2. PURPLE RAIN (1984) Prince

Dearly beloved
We are gathered here today
To get through this thing called “life”

Electric word, life
It means forever, and that’s a mighty long time
But I’m here to tell you
There’s something else
The afterworld

A world of never ending happiness
You can always see the sun, day or night

So when you call up that shrink in Beverly Hills
You know the one, Dr.
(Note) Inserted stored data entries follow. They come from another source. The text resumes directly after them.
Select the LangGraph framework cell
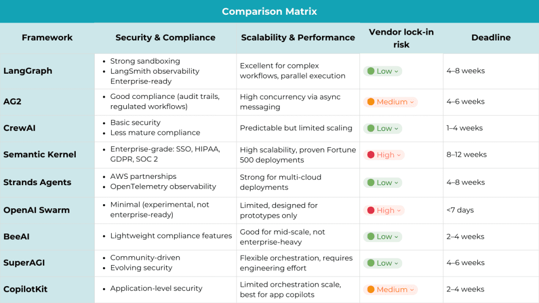The height and width of the screenshot is (303, 539). (28, 71)
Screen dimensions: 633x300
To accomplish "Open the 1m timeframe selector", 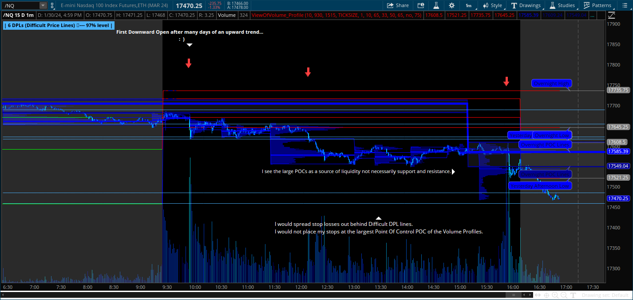I will pyautogui.click(x=468, y=5).
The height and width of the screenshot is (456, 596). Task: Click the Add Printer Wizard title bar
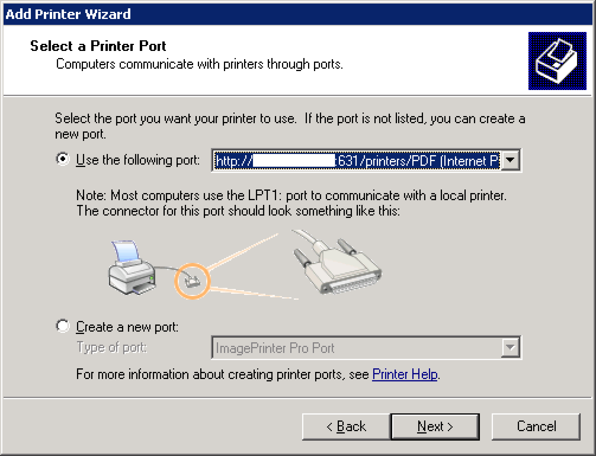(298, 14)
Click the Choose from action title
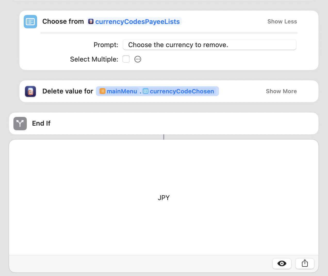 [63, 21]
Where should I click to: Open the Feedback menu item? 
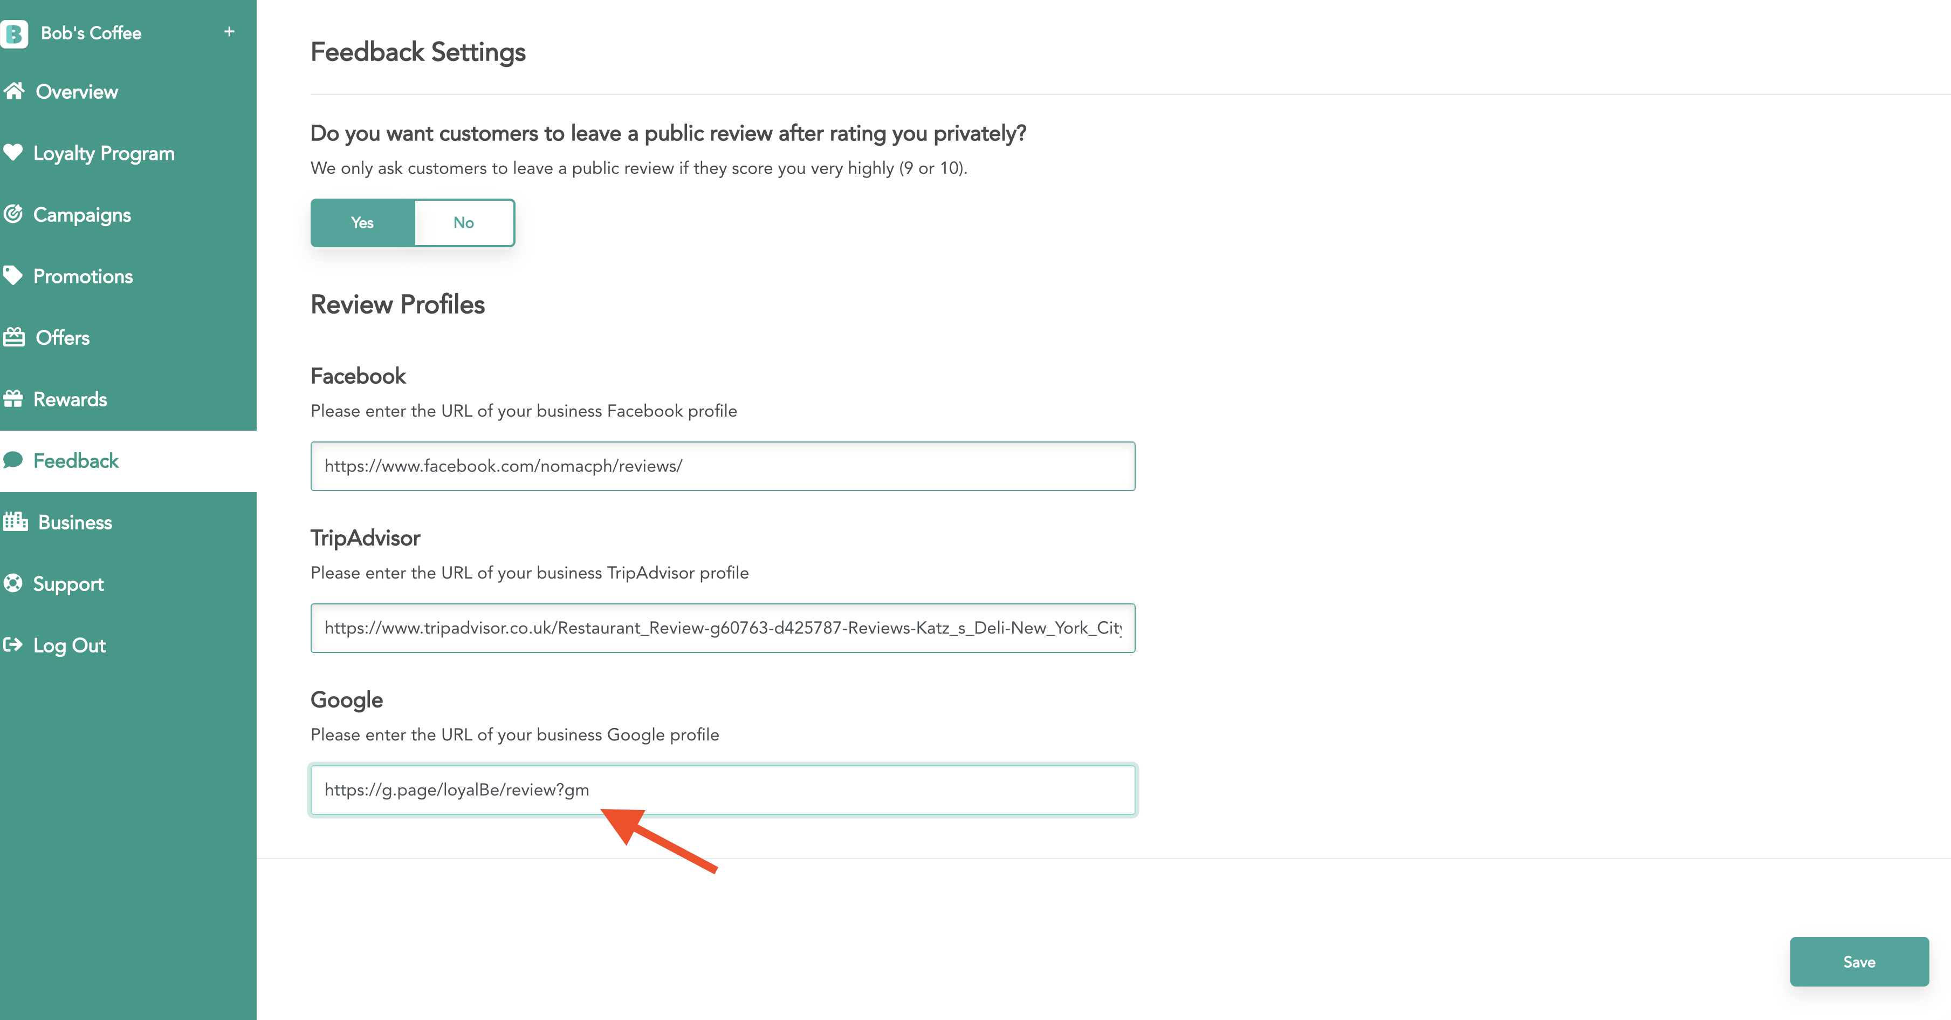[76, 461]
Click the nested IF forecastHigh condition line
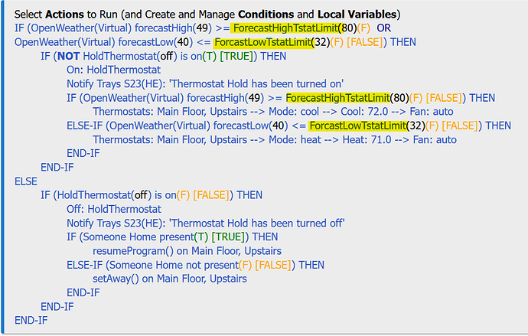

Everything’ll-be-alright
Instead of asking him how much of your time is left
Ask him how much of your mind, baby

Cause in this life
Things are much harder than in the after world
In this life
You’re on your own

And if the De-elevator tries to bring you down
Go crazy … punch a higher floor.

Producer | Prince  Label | Warner Bros.  Released | June 25, 1984

3. ROCK N’ SOUL, PART 1 (1983) Hall & Oates

12 songs, 11 top 10 hits, five No. 1s, every one of them perfect.

My Beatles. My Motown. My — that’s right — Righteous Brothers.

Producers | Darryl Hall, John Oates, Neil Kernon  Label | RCA  Released | October 18, 1983

4. LONDON CALLING (1980) The Clash

Even better than an angry, tightly wound British punk album.

It’s an angry, tightly wound British punk double album.

Producers | Guy Stevens, Mick Jones Label | Epic Released | January 1980 (United States)

5. LICENSED TO ILL (1986) Beastie Boys

An immature work. Hilarious. Brilliant.

Producers | Rick Rubin, Beastie Boys  Label | Def Jam  Released | November 15, 1986

6. PAUL’S BOUTIQUE (1989) Beastie Boys

A mature work. Hilarious. Brilliant.

Producers | Dust Brothers, Beastie Boys  Label | Capitol  Released | July 25, 1989

7. THE JOSHUA TREE (1987) U2

Secular gospel music + a personal spiritual journey made universal.

Producer | Daniel Lanois, Brian Enoe  Label | Island  Released | March 9, 1987

8. RATTLE AND HUM (1988) U2

It’s what you do after you’re the biggest band in the world that counts: a self-indulgent tour movie (and album), featuring Bob Dylan, B.B. King and “I Still Haven’t Found What I’m Looking For” with the New Voices of Freedom.

Producer | Jimmy Iovine  Label | Island  Released | October 10, 1988


CHRISTIAN HOARD (Rolling Stone) Literally thousands of bands have talked about making an album like Back in Black — a singular blast of red-blooded, riff-driven rock & roll — but only AC/DC have succeeded so wildly. … Back in Black might be the leanest and meanest record of all time — balls-out arena rock that punks could love.

Producer | Mutt Lange  Label | Atlantic  Released | July 25, 1980

10. VIOLENT FEMMES (1983) Violent Femmes

Coming of age alt-punk rock about love, sex and masturbation.

Producer | Mark Van Hecke  Label | Slash  Released | April 13, 1983


Straight Outta Compton (1988), N.W.A.’s prescient treatise against police brutality in South Central Los Angeles. “Fuck tha Police,” indeed.

Appetite for Destruction (1987), Straight Outta the worst parts of Hollywood came the biggest-selling debut of all time. “Welcome to the Jungle,” indeed.

Introducing the Hardline According to Terence Trent D’Arby (1987), the most important album since Sgt. Pepper, according to Terence Trent D’Arby


Less Than Zero (1988), Produced by Rick Rubin, with LL Cool J’s “Going Back to Cali,” the Bangles, Public Enemy, Slayer, Danzig and others.